Eine gehörige Prise Humor darf an passenden Stellen nicht fehlen. Gerade ist Vikram von einer Leietr gestürzt.
„...Sameera starrte auf das Corpus Delicti und schüttelte den Kopf. „Dir ist schon klar, dass ich damit eigentlich Tabletten aus dem Medizinschrank gemeint habe, ja?“ „Klar ist mir das klar“, antwortete Raja […]. „Aber so wie ich den alten Löwen kenne, nimmt er Schmerzmittel lieber in flüssiger als in fester Form zu sich.“...“
Das Buch lebt auch von den vielen Gesprächen, die immer etwas Besonderes sind und in die Tiefe gehen.
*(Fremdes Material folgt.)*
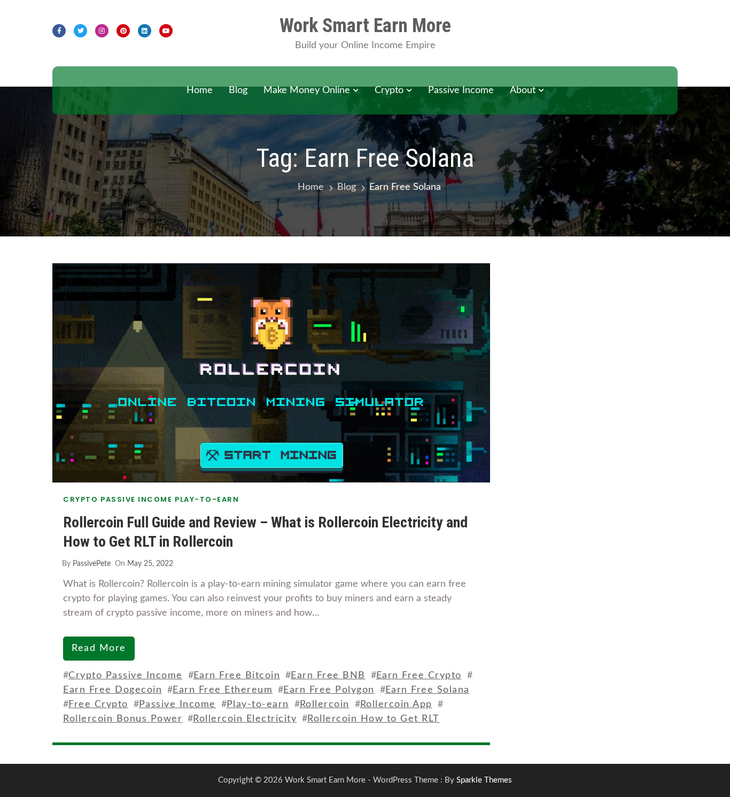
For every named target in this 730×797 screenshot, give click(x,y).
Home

Ich denke hier zuerst an den Dialog, den Vikram mit seinem Sohn Mohan führt. Auch das Gespräch zwischen Raja und seinem Enkel auf einer Bergtour ist sehr inhaltsreich. Nicht unerwähnt möchte ich Rajas weise Sprüche lassen. Hier ist einer davon:
„...Wenn du nach vorne schaust, kannst du nicht über Dinge stolpern, die hinter dir liegen...“
Die Geschichte geht über einige Jahre. Trauer und Freude wechseln mit Tod und Geburt. Hochzeiten sind Höhepunkte im Haus des Friedens. Aus Kindern werden Leute, die zum Teil ihr Bestimmung in den verschiedenen Ländern der Welt finden. Nicht jeder Traum geht sofort in Erfüllung.
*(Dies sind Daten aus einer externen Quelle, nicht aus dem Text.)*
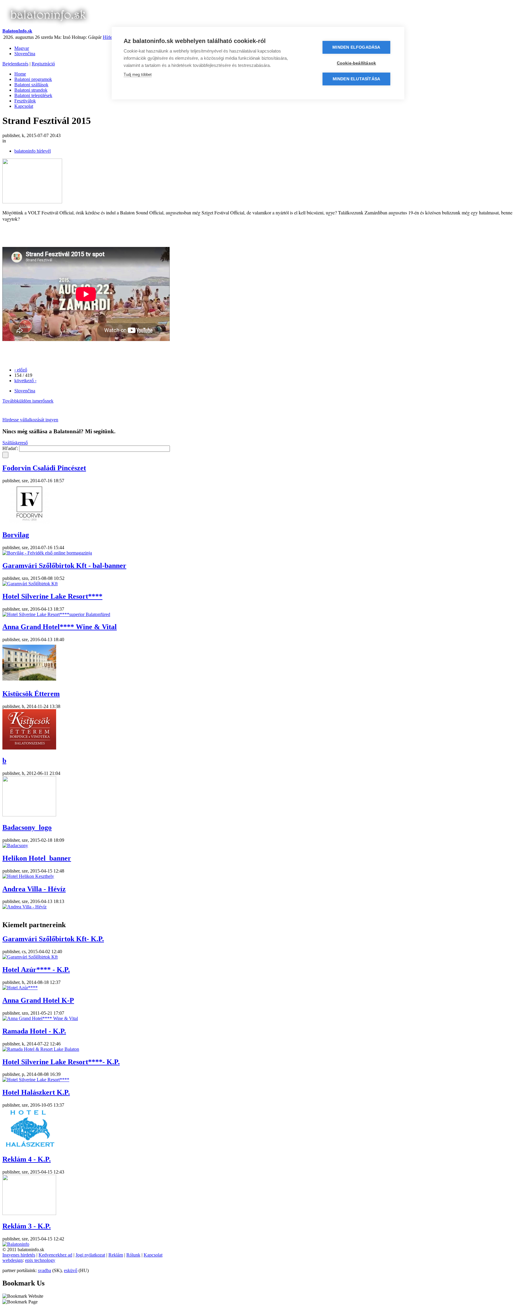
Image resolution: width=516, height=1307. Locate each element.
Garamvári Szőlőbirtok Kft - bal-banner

Dann wiederum gibt es Sätze, die eine Situation mit beklemmender Wucht beschreiben.
„...Ein weitere Engel des Schweigens ging zwischen ihnen vorüber. Erst nach langen Sekunden hob Salma vorsichtig den Kopf….“
Es gäbe noch manches zu dem Buch zu sagen. Die Reihe der möglichen Zitate übersteigt die Anforderung einer Rezension. Möge der zukünftige Leser die Feinheiten der Geschichte selbst erspüren.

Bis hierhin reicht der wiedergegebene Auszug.